Joaquim Barbosa e os “ultraliberais” – Por Gabriel Wilhelms

Filiado recentemente ao PSB e cotado para concorrer à presidente, o ex-ministro do STF Joaquim Barbosa, que já registra 4º colocação em intenções de voto em pesquisa do Data Folha, ainda é uma incógnita em termos de ideias. No entanto, Barbosa disse há poucos dias em entrevista ao jornal Estado de São Paulo que não é favorável a posições “ultraliberais”. Barbosa completou dizendo que “não é possível ignorar os aspectos sociais do Brasil e meramente aplicar políticas puramente liberais, já que elas não são a solução para a grande miserabilidade que é a nossa marca de origem que nós, aparentemente, insistimos em ignorar”.

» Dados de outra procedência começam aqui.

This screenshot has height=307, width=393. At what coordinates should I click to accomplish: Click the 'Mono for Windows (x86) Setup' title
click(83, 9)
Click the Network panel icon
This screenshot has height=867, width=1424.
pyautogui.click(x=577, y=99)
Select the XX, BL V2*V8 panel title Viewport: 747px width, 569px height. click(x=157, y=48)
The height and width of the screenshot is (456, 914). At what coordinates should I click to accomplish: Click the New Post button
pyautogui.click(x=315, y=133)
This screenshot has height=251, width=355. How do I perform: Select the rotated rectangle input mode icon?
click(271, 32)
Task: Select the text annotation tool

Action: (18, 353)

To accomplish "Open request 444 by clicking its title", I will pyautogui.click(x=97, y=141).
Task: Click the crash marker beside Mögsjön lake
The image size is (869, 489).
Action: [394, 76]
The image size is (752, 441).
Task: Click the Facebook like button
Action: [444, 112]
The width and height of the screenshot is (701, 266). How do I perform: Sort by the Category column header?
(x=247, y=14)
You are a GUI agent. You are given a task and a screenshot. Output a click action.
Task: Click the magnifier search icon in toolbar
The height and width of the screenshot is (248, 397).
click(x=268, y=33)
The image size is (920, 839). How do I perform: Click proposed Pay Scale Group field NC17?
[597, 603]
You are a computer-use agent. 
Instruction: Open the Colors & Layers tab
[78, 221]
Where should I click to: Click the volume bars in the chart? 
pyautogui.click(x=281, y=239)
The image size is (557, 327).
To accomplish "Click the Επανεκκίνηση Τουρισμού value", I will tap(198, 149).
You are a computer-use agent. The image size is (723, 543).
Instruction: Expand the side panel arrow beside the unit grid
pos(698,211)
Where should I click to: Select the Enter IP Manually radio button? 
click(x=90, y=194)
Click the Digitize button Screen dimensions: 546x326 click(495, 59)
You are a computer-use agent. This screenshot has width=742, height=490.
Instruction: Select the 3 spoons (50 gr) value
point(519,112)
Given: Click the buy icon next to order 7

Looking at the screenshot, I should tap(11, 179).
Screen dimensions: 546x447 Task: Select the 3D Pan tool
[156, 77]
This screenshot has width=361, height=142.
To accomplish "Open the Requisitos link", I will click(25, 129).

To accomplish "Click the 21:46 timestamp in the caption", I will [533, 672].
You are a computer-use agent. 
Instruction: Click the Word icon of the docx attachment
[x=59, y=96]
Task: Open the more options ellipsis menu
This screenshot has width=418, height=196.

Se de fato for concorrer, espero que Barbosa passe a ser mais claro sobre esse e outros aspectos do seu pensamento econômico, em especial o que quer dizer com “ultraliberais”. A fala de Barbosa tem um ar de contraponto, como se estivesse deixando claro que destoa de ideias ultraliberais que estariam em voga. Entendendo a partícula “ultra” pelo que ela significa, denotando radicalismo, extremismo, é seguro dizer que dentre os quase 20 cotados a candidatos para presidente(a), não há ninguém que seja “ultraliberal”. O que mais poderia se aproximar desse rótulo seria o João Amoêdo, mas seria injusto dizer que ele ignora nossa “grande miserabilidade”.

Na verdade, esse debate a respeito do tamanho do nosso estado está com frequência recheado de clichês e preconceitos. Nas eleições de 2014, o candidato do PSC, Pastor Everaldo, parecia em todos os debates responder qualquer pergunta proclamando o estado mínimo. Costumava dizer, como liberal que sou, que o Pastor Everaldo era o pior propagandista do liberalismo econômico que se poderia ter, estava viciado em respostas de slogan, não conseguia aprofundar o debate.

Do outro lado a esquerda, que sempre foi muito mais bem estruturada do que a direita brasileira e ainda mais do que os liberais, faz acreditar, e Barbosa parece crer, que liberalismo não casa com solução para a pobreza, no máximo servindo para países de primeiro mundo que já tendo atingido determinado estado de desenvolvimento podem se dar ao luxo de reduzir seu aparato estatal. A ideia de fundo é de que reduzir o estado necessariamente significa provocar fragilidade social, em especial nas áreas de saúde e educação.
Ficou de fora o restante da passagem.